Publisher : JIM Pendididikan Bahasa dan Sastra Indonesia

Show Abstract | Original Source | Check in Google Scholar

Abstract

ABSTRAK Penelitian Yang berjudul "Analisis Presuposisi hearts Novel Koala Kumal Karya Raditya Dika" bertujuan mendeskripsikan Unsur presuposisi eksistensial, presuposisi faktif, presuposisi leksikal, presuposisi nonfaktif, presuposisi konterfaktual, Dan presposisi Struktural hearts Novel Koala Kumal karya Raditya Dika. Data hearts Penelitian Penyanyi dikumpulkan DENGAN Cara membaca Dan mencatat HAL-HAL Yang Berhubungan DENGAN Kelima Unsur presuposisi tersebut hearts Novel Koala Kumal , kemudian diklasifikasikan hearts Bentuk tabel. Data dianalisis DENGAN Langkah-Langkah sebagai berikut. (1) mengidentifikasi data yang Ke hearts Bentuk tabel / data yang korpus, (2) mengklasifikasi data yang hearts Bentuk Klasifikasi Jenis-Beroperasi presuposisi, Dan (3) mendeskripsikan Jenis-Beroperasi presuposisi Yang Terdapat hearts Novel Koala Kumal karya Raditya Dika. Hasil Penelitian menunjukkan bahwa hearts Novel Koala Kumal karya Raditya Dika Hanya Terdapat lima Beroperasi presuposisi, Yaitu presuposisi eksistensial, presuposisi faktif, presuposisi leksikal, presuposisi nonfaktif, presuposisi konterfaktual, sedangkan presuposisi Struktural tidak ditemukan.Kata kunci: analisis, Wacana, pragmatik, presuposisi, novel ABSTRAK             Penelitian yang berjudul "Analisis pengandaian di Novel Koala Kumal oleh Raditya Dika" bertujuan untuk mendeskripsikan unsur keberadaan, faktif, leksikal, faktif, non faktif, kontrafaktual, dan struktur pengandaian di Koala Kumal Novel oleh Raditya Dika. Data dikumpulkan dengan membaca dan mengambil catatan terkait dengan lima unsur pengandaian dalam novel. Kemudian, unsur-unsur ini diklasifikasikan ke dalam tabel. Data dianalisis dengan beberapa langkah.

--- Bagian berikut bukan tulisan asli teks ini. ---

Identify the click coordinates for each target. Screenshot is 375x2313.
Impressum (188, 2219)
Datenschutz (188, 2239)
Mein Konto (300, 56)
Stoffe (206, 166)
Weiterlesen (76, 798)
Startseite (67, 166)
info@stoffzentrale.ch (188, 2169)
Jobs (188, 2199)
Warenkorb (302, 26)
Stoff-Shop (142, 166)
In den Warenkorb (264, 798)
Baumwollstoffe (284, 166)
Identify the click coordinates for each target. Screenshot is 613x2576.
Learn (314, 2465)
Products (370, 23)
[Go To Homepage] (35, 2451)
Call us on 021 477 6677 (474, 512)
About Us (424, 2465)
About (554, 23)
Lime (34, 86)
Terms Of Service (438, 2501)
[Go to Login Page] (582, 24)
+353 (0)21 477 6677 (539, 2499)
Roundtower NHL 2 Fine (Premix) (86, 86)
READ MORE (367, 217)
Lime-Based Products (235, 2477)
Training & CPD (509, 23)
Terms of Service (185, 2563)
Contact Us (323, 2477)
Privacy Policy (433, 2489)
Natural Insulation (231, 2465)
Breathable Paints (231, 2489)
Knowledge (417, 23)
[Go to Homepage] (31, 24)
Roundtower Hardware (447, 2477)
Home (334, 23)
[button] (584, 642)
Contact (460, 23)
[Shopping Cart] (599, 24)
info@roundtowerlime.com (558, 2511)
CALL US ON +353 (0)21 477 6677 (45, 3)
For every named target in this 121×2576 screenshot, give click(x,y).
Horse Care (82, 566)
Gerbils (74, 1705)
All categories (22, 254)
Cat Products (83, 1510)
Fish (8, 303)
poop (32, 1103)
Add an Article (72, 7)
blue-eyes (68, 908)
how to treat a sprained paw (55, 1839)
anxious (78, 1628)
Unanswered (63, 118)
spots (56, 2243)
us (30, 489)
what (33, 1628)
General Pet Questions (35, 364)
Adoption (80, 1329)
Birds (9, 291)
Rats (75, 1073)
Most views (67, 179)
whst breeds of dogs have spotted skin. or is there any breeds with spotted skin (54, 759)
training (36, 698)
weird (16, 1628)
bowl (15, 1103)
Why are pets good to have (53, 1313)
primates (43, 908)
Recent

Pertama, data yang diidentifikasi dalam tabel. Kedua, itu diklasifikasikan ke dalam jenis presuposisi. Ketiga, hal itu dijelaskan dalam jenis pengandaian yang ada di Koala Kumal Novel oleh Raditya Dika. Hasil penelitian menunjukkan bahwa ada lima jenis pengandaian di Koala Kumal Novel oleh Raditya Dika. Elemen-elemen yang ada, faktif, leksikal, non faktif, dan presuposisi kontrafakta. Sementara itu, pengandaian struktural tidak ditemukan.Kata kunci: analisis, wacana, pragmatik, anggapan, novel

ANALISIS CAMPUR KODE DALAM DIALOG ANTARTOKOH PADA FILM TJOET NJA’ DHIEN

JIM Pendididikan Bahasa dan Sastra Indonesia Vol 2, No 2 (2017): Jurnal PBSI Maret 2017
Publisher : JIM Pendididikan Bahasa dan Sastra Indonesia

Show Abstract | Original Source | Check in Google Scholar | Full PDF (149.414 KB)

Abstract

ABSTRAK Penelitian tentang Analisis Campur Kode Dalam Dialog Antartokoh pada Film Tjoet Nja’ Dhienmenganalisis bentuk campur kode bahasa Aceh dalam tuturan berbahasa Indonesia dan bentuk campur kode bahasa Indonesia dalam tuturan bahasa Belanda pada film Tjoet Nja’ Dhien.Pendekatan yang digunakan adalah pendekatan kualitatif dengan metode deskriptif. Pengumpulan data dilakukan dengan teknik simak dan catat. Hasil penelitian menunjukkan bahwa berdasarkan jenisnya, campur kode yang terdapat dalam penelitian ini adalah jenis campur kode ke dalam (inner code mixing) dan campur kode ke luar (outer code mixing). Selanjutnya,menurut bentuknya, campur kode yang berbentuk kata terdapat 8 data,  campur kode berbentuk frasa terdapat 7 data, campur kode berbentuk perulangan kata atau reduplikasi terdapat 23 data, dan campur kode berbentuk klausa terdapat 3 data. Sedangkan campur kode berbentuk idiom dan campur kode berbentuk baster tidak terdapat dalam penelitian ini.Kata kunci: Campur kode, dialog, film. ABSTRACT Research on the Analysis of Mixed Code In figures Interreligious Dialogue On Film Tjoet Nja Dhien analyze forms of interference in speech language code Aceh Indonesian and Indonesian form of code-mixing in the Dutch language speech on the film Tjoet Nja Dhien. The approach used is a qualitative approach with descriptive methods. The data collection was done by using see and note. The results showed that based on the type and mix of code found in this study is a kind of code-mixing into the (inner code mixing) and code-mixing to the outside (outer code mixing). Furthermore, according to the form, code-mixing in the form of words there are 8 data, code-mixing are phrases are 7 data, code-mixing-shaped loop or reduplication said there are 23 data, and code-mixing are shaped clause 3 data. While the form of code-mixing and code-mixing idioms shaped baster are not included in this study.Keywords: Mixed code, a dialogue, a movie.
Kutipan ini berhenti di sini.